[[ Records for the exercise open ]]

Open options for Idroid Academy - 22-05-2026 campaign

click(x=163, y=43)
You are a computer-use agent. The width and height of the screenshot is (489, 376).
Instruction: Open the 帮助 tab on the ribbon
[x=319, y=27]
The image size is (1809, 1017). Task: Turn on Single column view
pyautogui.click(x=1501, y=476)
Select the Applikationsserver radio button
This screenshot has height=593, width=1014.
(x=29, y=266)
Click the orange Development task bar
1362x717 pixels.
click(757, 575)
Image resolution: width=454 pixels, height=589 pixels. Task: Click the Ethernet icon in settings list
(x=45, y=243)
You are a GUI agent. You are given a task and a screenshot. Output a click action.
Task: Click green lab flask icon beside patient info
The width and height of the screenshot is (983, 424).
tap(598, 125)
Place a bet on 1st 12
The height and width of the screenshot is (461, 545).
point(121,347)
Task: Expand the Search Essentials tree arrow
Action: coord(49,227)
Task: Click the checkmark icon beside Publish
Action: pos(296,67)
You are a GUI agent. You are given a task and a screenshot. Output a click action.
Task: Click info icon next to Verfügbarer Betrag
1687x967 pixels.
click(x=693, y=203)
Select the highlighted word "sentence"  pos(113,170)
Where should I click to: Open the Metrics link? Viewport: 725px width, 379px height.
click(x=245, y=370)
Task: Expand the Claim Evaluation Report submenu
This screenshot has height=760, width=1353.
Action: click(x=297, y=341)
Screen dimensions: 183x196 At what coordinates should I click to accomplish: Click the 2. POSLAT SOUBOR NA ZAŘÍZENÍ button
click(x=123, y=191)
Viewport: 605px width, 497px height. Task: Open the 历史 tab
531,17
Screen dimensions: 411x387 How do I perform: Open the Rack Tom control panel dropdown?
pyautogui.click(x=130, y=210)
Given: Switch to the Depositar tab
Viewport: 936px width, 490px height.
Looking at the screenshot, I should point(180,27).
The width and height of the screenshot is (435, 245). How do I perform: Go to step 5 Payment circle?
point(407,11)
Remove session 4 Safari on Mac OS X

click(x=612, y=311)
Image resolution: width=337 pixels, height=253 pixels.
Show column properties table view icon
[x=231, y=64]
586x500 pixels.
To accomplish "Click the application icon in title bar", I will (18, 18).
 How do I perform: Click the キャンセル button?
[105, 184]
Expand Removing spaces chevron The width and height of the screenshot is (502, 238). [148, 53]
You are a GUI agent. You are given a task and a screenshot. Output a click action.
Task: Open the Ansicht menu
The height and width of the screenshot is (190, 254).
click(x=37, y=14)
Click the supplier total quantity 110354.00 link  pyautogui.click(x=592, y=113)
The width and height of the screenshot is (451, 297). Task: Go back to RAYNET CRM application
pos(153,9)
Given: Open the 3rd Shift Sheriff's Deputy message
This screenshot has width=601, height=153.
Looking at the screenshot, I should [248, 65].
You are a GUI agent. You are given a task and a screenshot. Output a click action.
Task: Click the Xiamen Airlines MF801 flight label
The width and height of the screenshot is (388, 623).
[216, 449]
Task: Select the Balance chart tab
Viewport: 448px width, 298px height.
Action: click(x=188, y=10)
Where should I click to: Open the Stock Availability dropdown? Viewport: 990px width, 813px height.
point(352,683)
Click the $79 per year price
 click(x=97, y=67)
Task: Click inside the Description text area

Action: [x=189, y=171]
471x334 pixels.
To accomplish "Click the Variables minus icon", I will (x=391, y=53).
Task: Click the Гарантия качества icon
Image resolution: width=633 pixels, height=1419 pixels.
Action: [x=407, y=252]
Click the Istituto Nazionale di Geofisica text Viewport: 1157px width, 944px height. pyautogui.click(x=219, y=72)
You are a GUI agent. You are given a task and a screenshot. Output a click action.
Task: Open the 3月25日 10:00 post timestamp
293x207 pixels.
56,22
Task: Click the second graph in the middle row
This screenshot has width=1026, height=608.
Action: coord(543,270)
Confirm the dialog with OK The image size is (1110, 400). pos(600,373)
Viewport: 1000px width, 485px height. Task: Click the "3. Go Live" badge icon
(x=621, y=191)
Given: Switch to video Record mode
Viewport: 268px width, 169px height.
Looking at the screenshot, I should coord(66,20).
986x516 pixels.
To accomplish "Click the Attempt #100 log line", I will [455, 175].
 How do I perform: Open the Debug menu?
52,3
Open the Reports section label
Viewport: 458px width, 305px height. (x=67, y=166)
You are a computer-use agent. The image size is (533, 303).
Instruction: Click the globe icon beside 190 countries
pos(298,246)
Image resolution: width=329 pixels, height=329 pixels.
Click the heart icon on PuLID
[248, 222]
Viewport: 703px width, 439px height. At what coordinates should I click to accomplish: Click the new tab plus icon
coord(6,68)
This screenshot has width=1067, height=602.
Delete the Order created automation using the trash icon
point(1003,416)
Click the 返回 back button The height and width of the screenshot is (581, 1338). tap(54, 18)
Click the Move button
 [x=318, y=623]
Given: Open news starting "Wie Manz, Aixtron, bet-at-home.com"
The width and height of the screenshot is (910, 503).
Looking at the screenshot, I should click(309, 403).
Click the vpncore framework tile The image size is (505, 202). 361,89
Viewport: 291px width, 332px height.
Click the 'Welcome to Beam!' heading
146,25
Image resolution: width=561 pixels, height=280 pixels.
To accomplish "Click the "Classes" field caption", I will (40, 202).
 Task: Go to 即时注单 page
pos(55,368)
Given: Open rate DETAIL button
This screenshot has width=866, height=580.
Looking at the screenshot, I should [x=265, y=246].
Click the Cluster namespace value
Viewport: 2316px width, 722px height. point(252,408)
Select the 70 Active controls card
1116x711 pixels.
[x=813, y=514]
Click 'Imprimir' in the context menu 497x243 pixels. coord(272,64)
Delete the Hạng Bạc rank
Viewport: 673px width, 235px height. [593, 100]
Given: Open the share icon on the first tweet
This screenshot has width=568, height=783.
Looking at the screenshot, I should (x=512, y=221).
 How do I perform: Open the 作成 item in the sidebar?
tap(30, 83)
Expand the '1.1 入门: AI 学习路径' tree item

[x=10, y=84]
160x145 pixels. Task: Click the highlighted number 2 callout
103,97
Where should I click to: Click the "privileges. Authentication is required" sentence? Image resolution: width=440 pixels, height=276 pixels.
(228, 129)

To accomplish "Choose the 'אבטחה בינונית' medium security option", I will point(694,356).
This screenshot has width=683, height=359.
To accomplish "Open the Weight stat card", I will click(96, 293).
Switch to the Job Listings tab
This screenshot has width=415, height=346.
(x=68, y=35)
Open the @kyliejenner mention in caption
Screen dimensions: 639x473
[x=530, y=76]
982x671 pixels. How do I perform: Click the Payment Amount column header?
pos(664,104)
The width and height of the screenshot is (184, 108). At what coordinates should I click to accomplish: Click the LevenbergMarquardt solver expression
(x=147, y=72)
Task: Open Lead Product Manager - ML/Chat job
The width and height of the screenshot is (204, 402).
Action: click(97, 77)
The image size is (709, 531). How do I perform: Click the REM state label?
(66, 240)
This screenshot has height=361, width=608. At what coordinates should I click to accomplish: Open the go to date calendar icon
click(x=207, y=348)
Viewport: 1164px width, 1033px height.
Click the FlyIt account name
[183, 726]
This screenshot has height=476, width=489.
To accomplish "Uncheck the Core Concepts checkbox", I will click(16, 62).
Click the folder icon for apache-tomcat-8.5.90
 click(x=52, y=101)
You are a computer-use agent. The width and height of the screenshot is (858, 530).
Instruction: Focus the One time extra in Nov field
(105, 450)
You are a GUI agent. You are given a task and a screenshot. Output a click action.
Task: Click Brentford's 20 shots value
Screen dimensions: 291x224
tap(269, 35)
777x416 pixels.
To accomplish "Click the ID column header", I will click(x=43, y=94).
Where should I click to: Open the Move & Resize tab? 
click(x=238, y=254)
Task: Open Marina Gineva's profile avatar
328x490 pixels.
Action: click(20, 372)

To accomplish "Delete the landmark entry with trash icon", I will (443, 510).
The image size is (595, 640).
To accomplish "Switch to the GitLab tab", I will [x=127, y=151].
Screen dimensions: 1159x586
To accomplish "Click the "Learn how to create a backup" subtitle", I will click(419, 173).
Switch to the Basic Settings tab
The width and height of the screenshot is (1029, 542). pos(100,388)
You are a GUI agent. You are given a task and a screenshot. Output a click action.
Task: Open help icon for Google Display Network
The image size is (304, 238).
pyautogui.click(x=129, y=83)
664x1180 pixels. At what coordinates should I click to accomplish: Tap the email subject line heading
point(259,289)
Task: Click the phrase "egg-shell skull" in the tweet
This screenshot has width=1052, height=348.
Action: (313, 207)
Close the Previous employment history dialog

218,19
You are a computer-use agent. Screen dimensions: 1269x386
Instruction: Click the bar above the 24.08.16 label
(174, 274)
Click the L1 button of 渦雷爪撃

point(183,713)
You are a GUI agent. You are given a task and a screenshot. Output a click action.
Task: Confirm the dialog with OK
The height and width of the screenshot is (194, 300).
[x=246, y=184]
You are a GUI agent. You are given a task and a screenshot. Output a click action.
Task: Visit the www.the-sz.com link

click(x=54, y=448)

[[ Records for the exercise closed ]]

> Prompt:
Please copy the line holding "This screenshot has width=1052, height=348." and all lines after it to the end of the records, exactly, and nothing else.

> Output for this task:
This screenshot has width=1052, height=348.
Action: (313, 207)
Close the Previous employment history dialog

218,19
You are a computer-use agent. Screen dimensions: 1269x386
Instruction: Click the bar above the 24.08.16 label
(174, 274)
Click the L1 button of 渦雷爪撃

point(183,713)
You are a GUI agent. You are given a task and a screenshot. Output a click action.
Task: Confirm the dialog with OK
The height and width of the screenshot is (194, 300).
[x=246, y=184]
You are a GUI agent. You are given a task and a screenshot. Output a click action.
Task: Visit the www.the-sz.com link

click(x=54, y=448)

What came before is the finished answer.